(Saved data entries)
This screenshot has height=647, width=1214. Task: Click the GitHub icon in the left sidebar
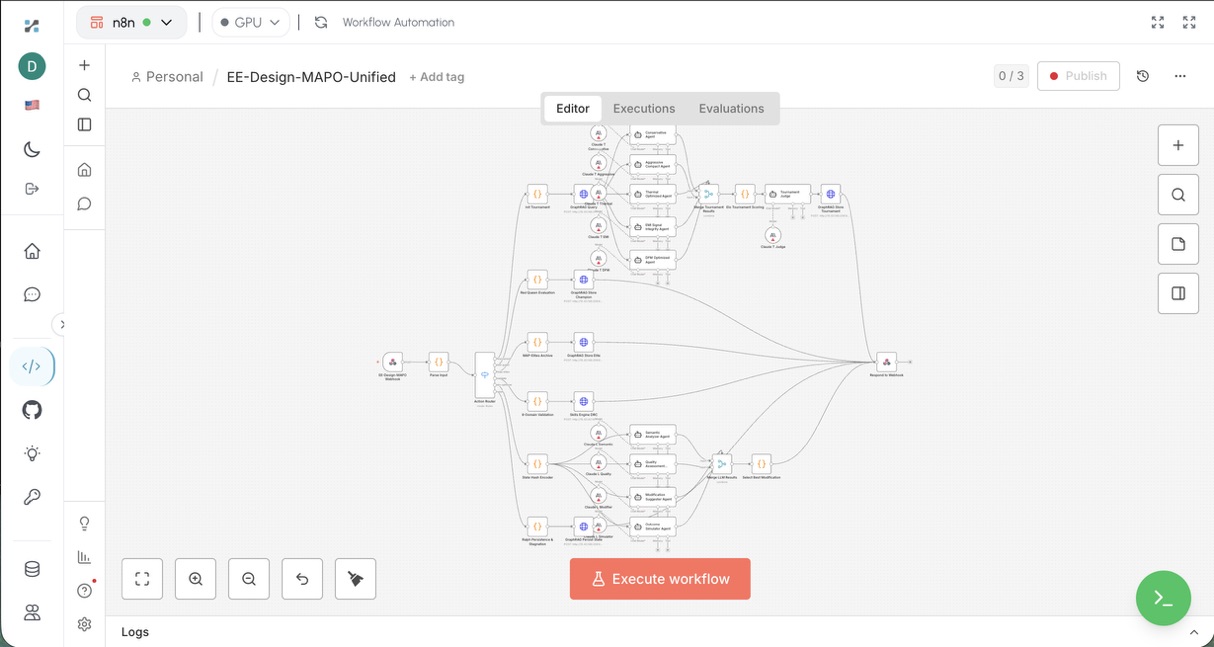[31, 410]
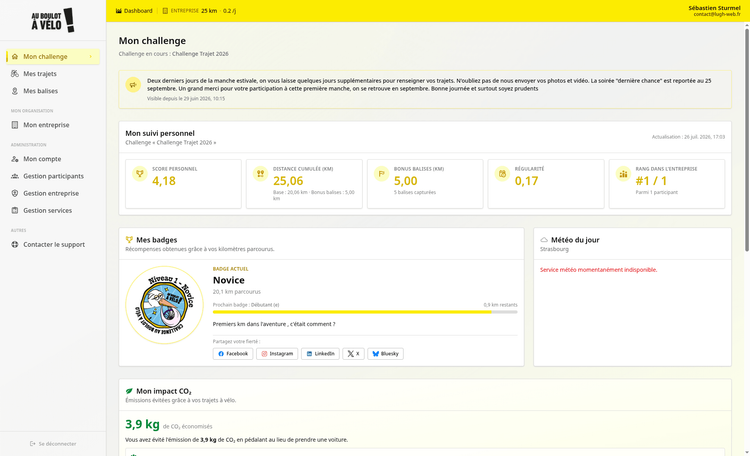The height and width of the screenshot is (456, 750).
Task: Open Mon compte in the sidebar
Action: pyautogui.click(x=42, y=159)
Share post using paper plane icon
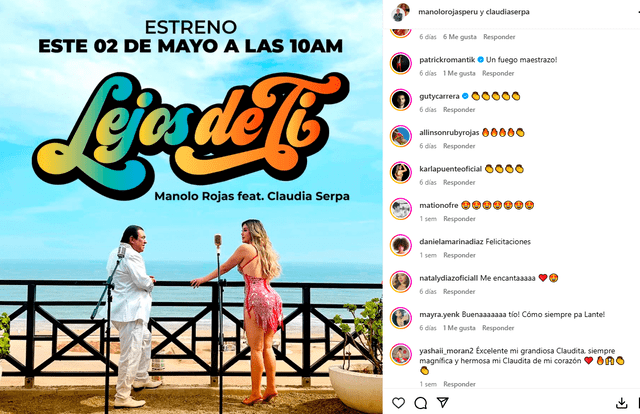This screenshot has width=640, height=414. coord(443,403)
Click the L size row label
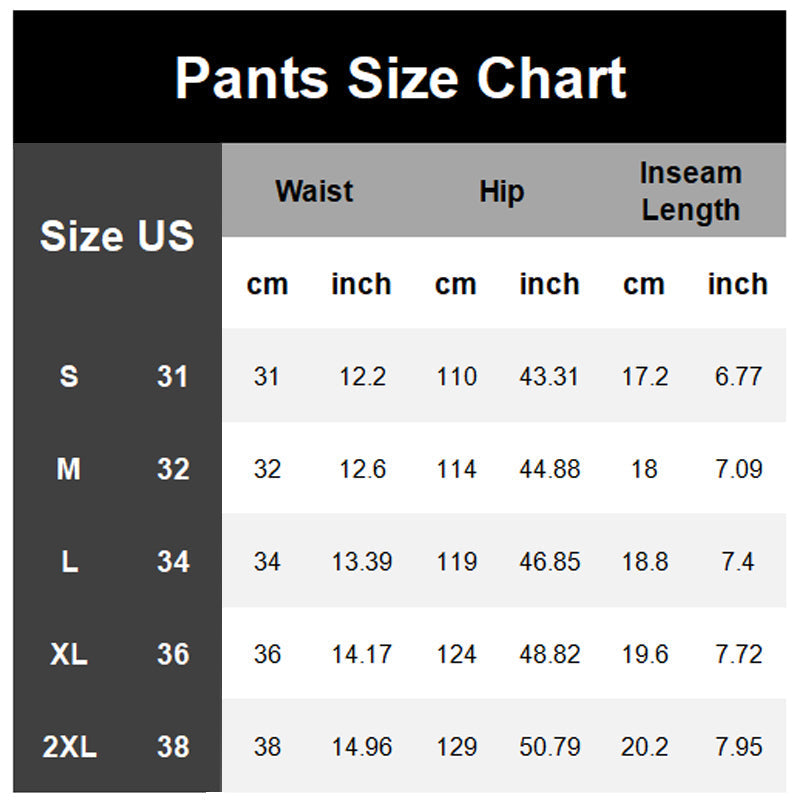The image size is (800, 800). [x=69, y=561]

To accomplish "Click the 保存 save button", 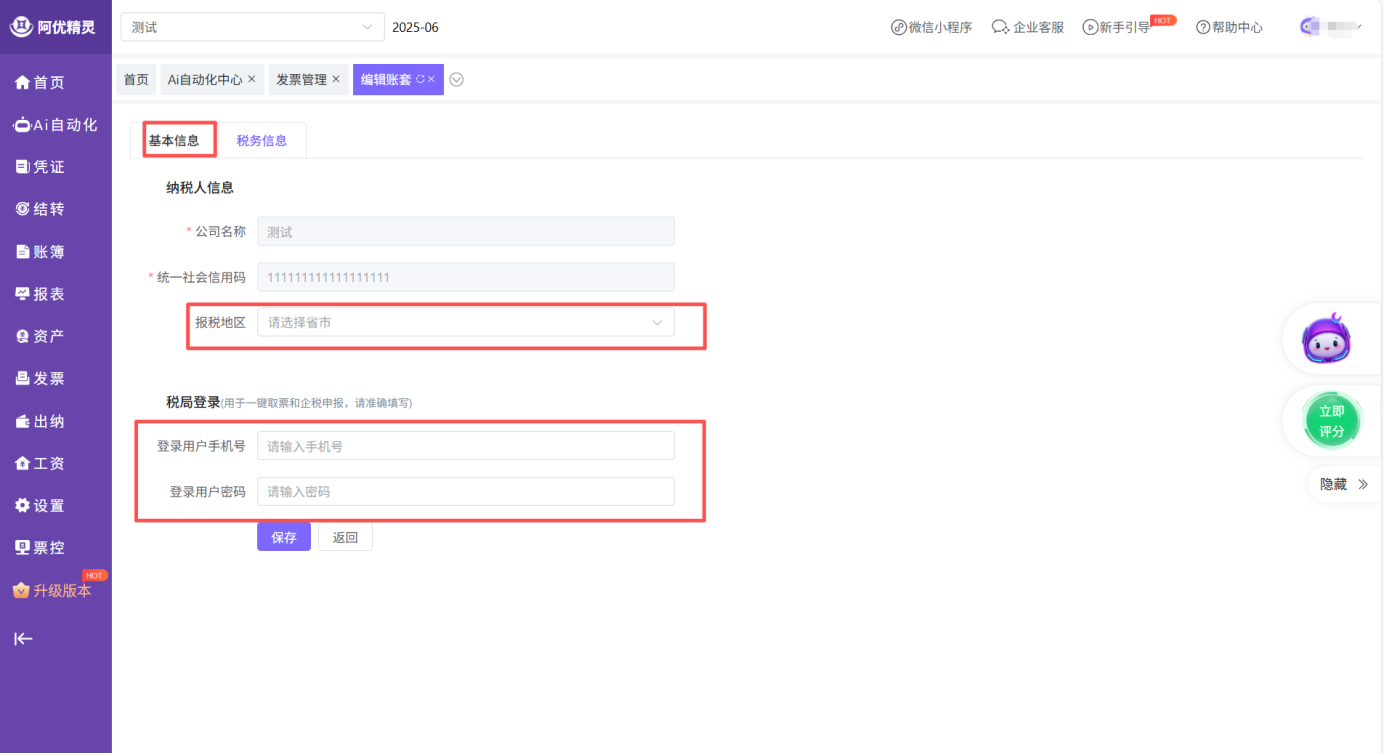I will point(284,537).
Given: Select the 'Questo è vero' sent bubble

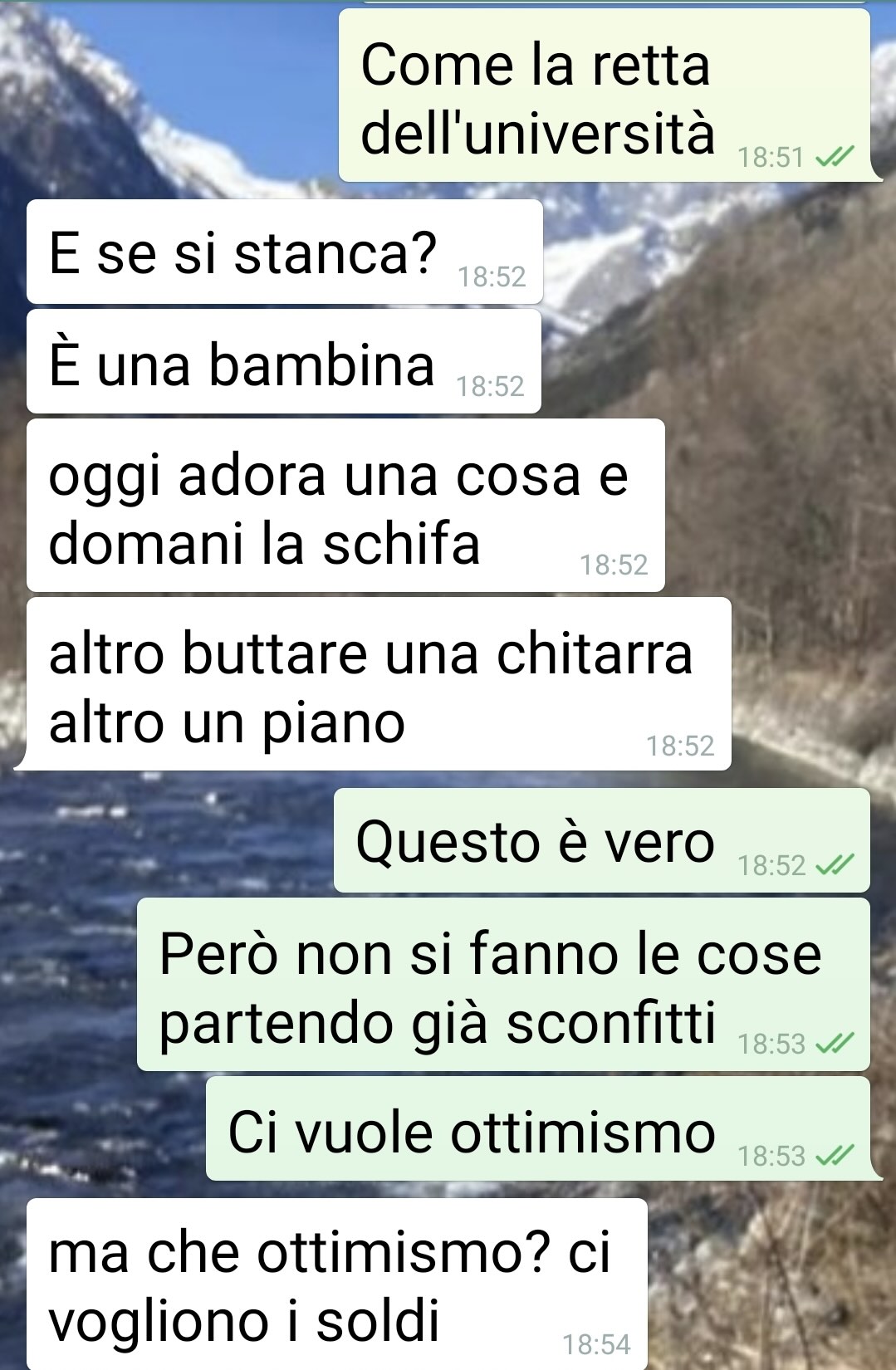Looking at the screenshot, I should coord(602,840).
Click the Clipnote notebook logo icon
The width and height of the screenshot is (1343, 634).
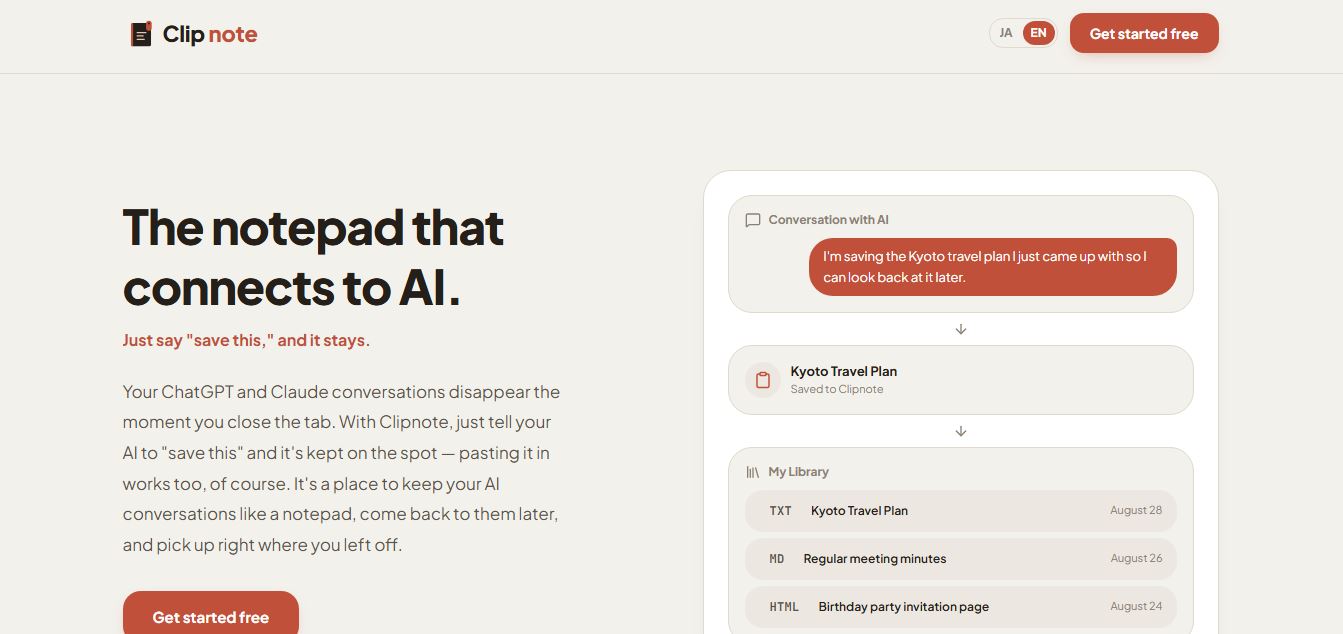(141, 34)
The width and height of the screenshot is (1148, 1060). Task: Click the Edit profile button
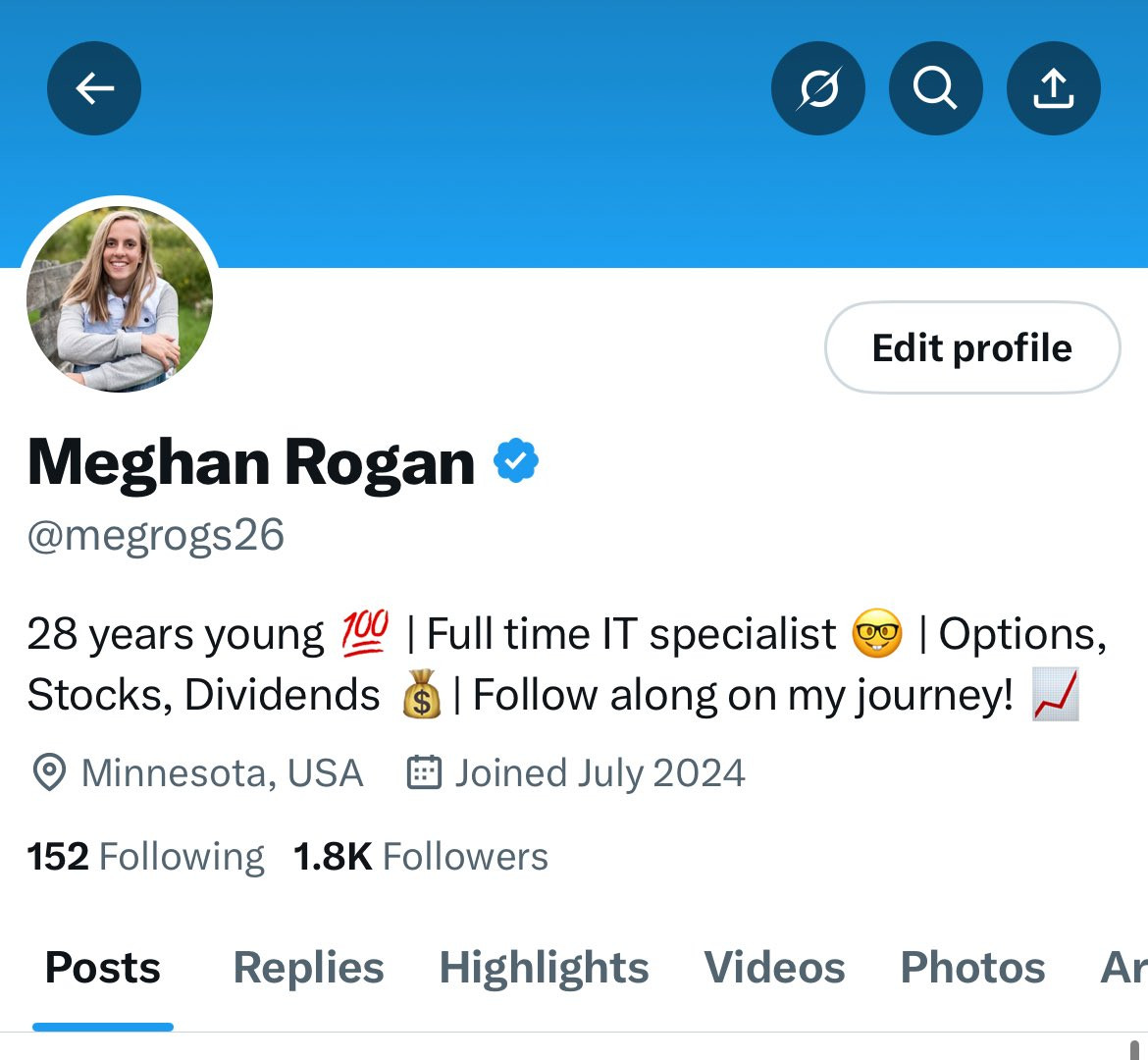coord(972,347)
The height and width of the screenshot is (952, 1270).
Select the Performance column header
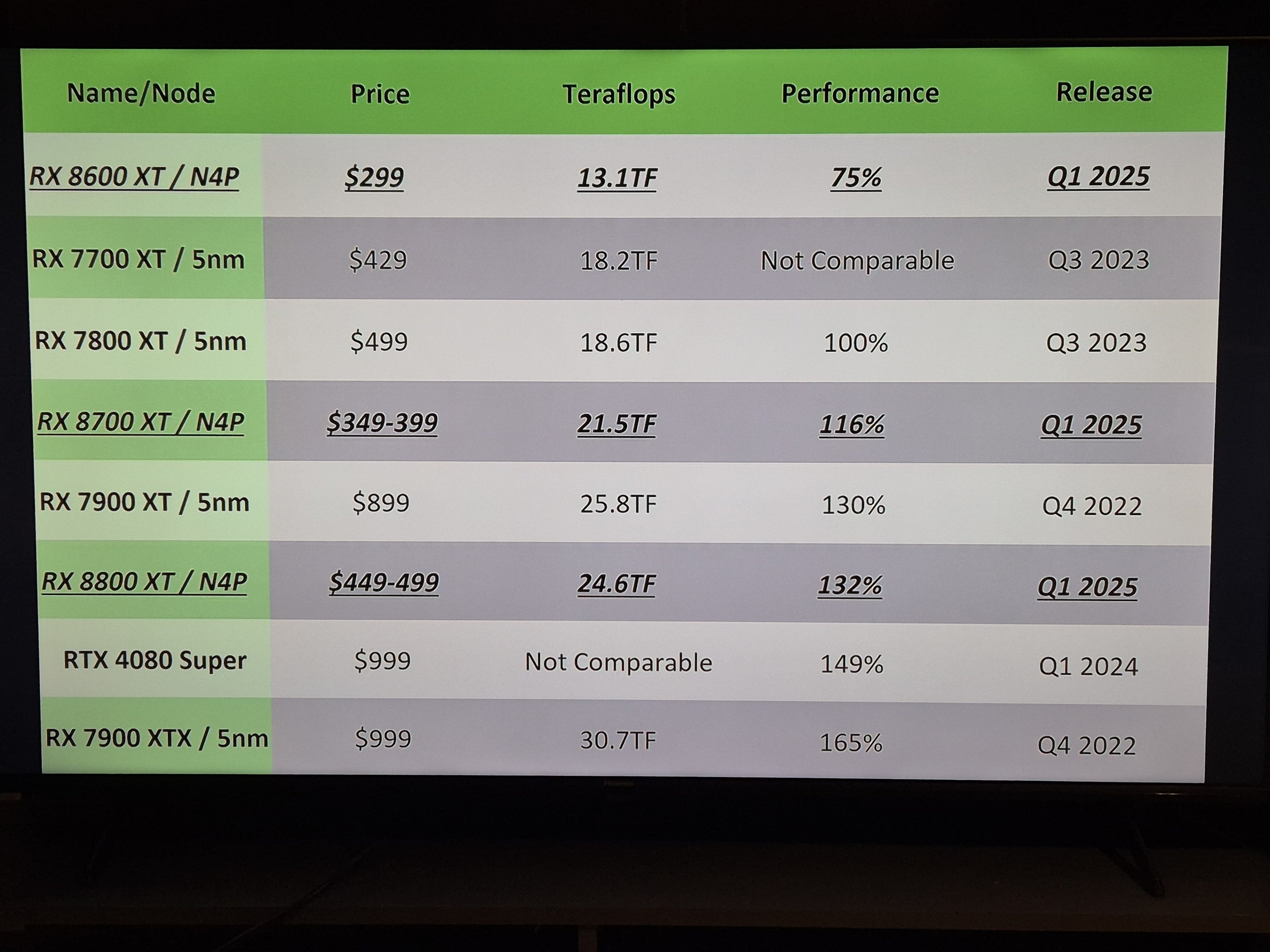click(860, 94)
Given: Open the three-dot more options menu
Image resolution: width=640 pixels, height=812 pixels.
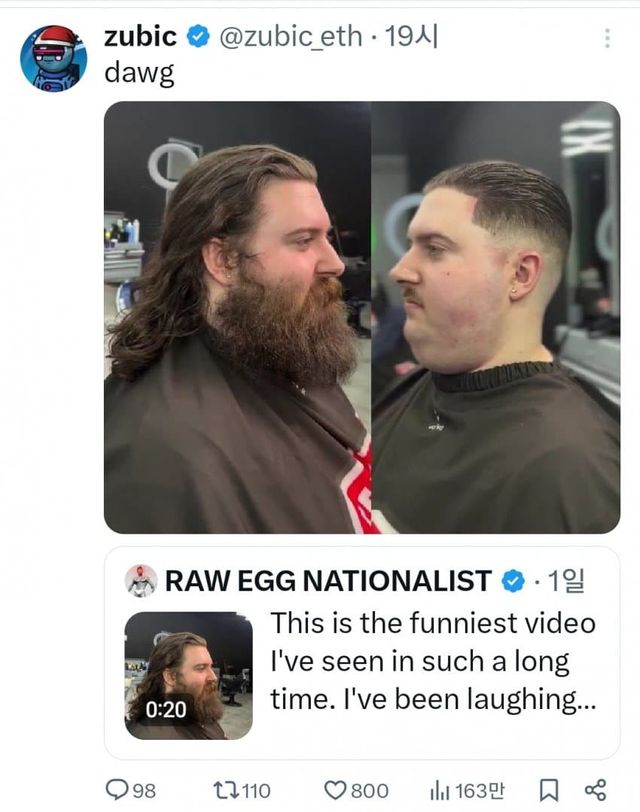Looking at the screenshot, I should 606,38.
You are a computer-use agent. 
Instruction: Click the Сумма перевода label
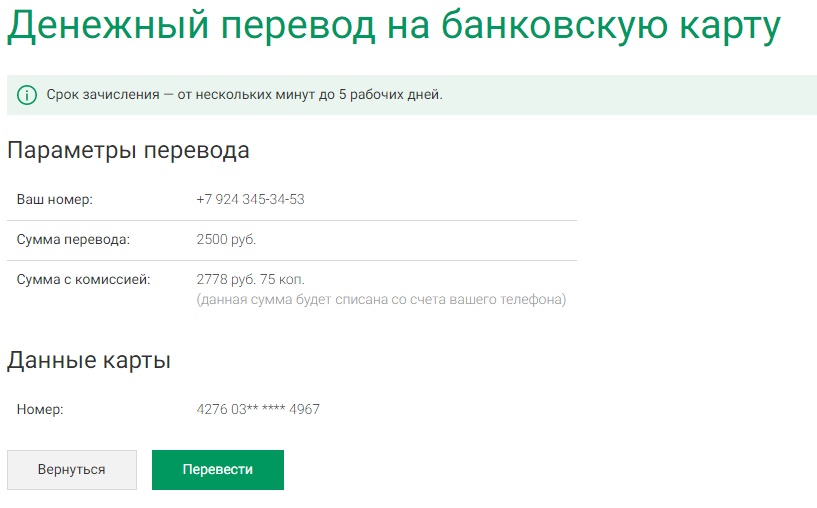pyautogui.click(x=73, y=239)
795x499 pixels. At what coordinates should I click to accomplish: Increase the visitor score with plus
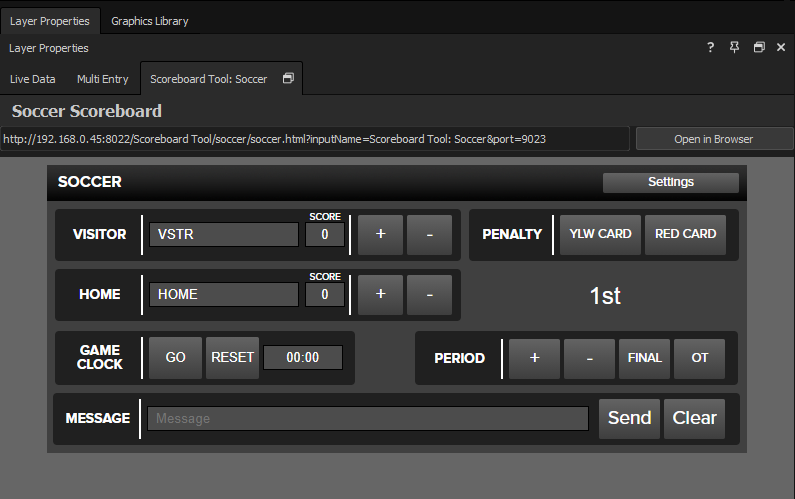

(Challenge) Write out, word for word, the stretch of the listing from the line containing "Given: Open the three-dot more options menu" through the end of the listing. Leave the pictures out.

(Solution to this problem)
Given: Open the three-dot more options menu
Image resolution: width=640 pixels, height=812 pixels.
Looking at the screenshot, I should 606,38.
You are a computer-use agent. 
Instruction: Click the Сумма перевода label
pyautogui.click(x=73, y=239)
795x499 pixels. At what coordinates should I click to accomplish: Increase the visitor score with plus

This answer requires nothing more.